Patience is a very important quality for your trainer to have. One of the main reasons for this is because you are trusting your body in his hands. If he pushes you too much and then criticizes you for not doing well, that is not good. A personal trainer is there to motivate you, and help you get stronger and healthier– not to harass you. With patience comes success, so as the trainer takes his time with you, the more comfortable and confident you feel.

Education and certification

Another important factor a personal trainer should have is education and a proper certification. Every personal trainer has to take specific classes in both a classroom and at a gym. If your personal trainer doesn’t have the proper certification, he wont know how to properly train you and might cause harm to your body unintentionally.

Communication and respect

A personal trainer tries to build a specific friendship with his/her customer. They shouldn’t simply treat you like a regular client in an office, but rather like a friend helping and motivating you. If there is no communication and it’s just strictly business, you will not feel comfortable and therefore, not trying to reach your full potential.

How can I lift more weight?

99, 100, 101: Lifting weights in the hangar bay by Official US Navy Page

99, 100, 101: Lifting weights in the hangar bay by Official US Navy Page

Lifting weight is no easy task. Everyone wants to be strong, whether you are a beginner, intermediate, or professional lifter. The number one goal of any lifter is to be healthy, lift appropriate weights, and to not over do it. Many people have tried too hard and pushed their bodies past a limit, resulting in consequences of injuries and torn muscles. With these several steps provided below, you will get the most out of your body without exhausting it, and keep  your heart and body healthy.

Preperation
Just like with any exercise, your body needs to warm up. Your muscles are still fresh so they need to be warmed up with some small weight. With small weights, do some exercises you are going to do in the near future.

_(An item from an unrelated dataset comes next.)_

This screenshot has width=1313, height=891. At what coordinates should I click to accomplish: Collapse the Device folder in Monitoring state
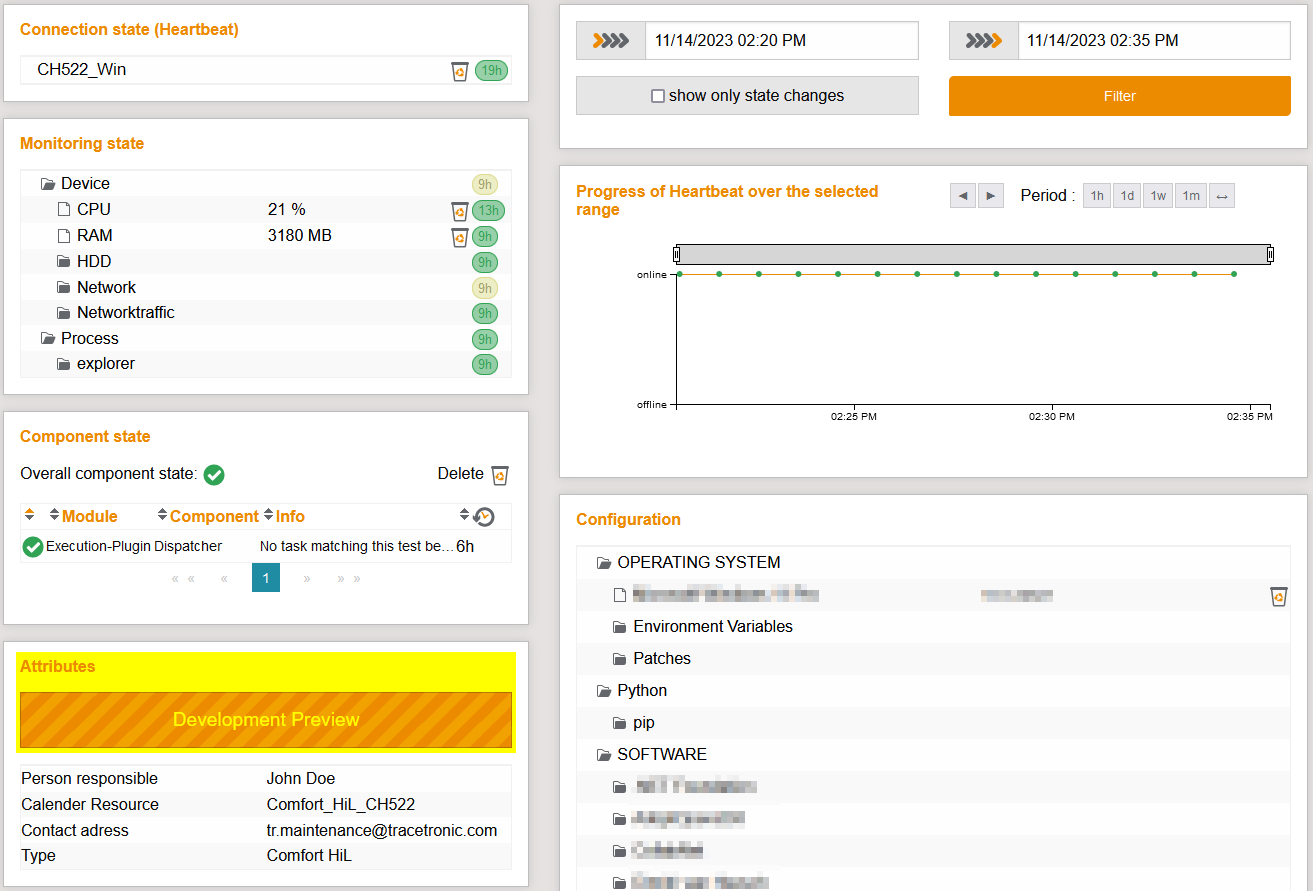click(48, 184)
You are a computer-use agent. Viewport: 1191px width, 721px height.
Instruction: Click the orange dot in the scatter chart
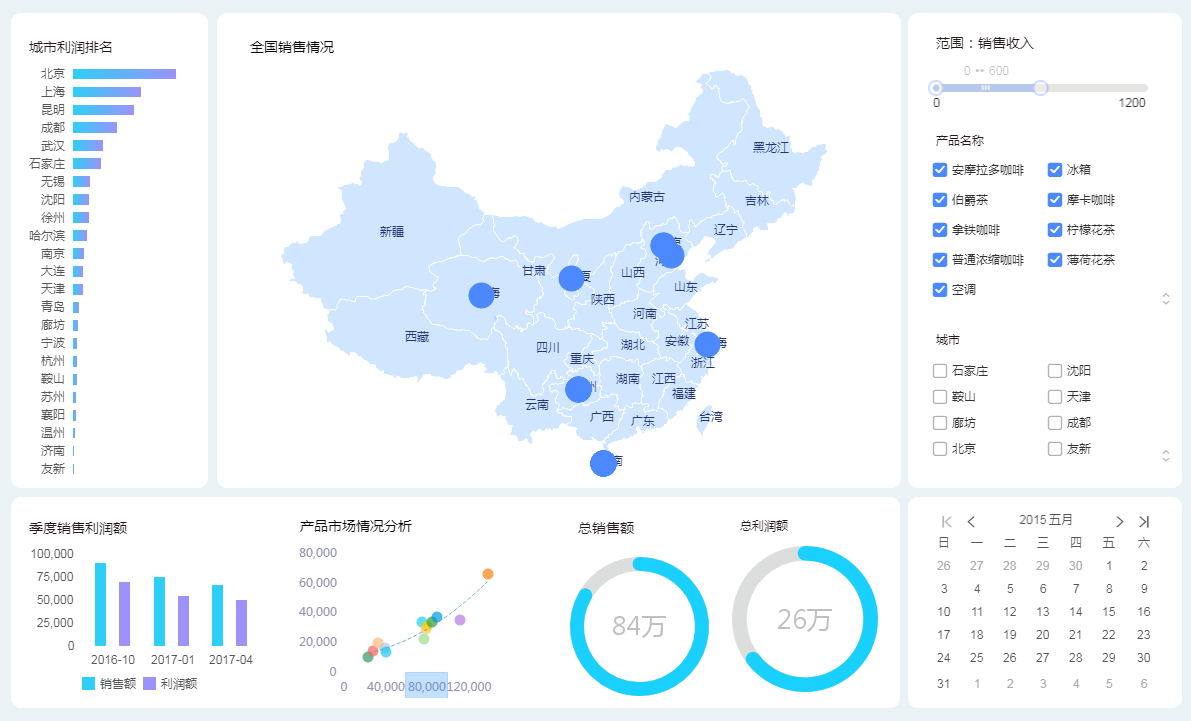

Depending on what muscles you are working on, always take a smaller weight before going to the big ones. Remember the more repetitions you do with lighter weight, the faster it will be for you to become stronger. This will result in the ability to increase your weight gradually. Another important step before you start your workout is to not eat 30 minutes before, so your body won’t get cramps.

Weight training
Now that your body is ready and all warmed up, take a weight which you feel comfortable with, and make sure it isn’t too light for you but also not too heave. I usually check by seeing if I can do 10 curls and really feel it in my muscles. Always split up your exercises by days. For example on Monday: biceps, on Tuesday: legs and back, Wednesday: triceps and chest, Thursday: shoulder and forearms, Friday, Saturday and Sunday: rest. With these split days, your muscle groups get the proper rest in order to grow with time. When you lift, you want to constantly increase the weight by small increment such as 25, 30, 35lbs and then back to 25lbs. The reason you do this is because it’s like a latter effect for your muscles–you go up and stress your muscles a little, then you return to the lowest to give it that last push.

Proper finish
Now that you feel your muscles working, they will probably look big and feel big, meaning it’s time for you to cool down. Do a 10 minute stretch of all the muscles you feel are stiff. This will help you in the future to not feel too sore and have a quick muscle recovery. After you cool down, take a nice shower and enjoy a meal with a lot of protein. Add meat to as many meals as you can in order to help your muscles build mas,  resulting in strength to continue building.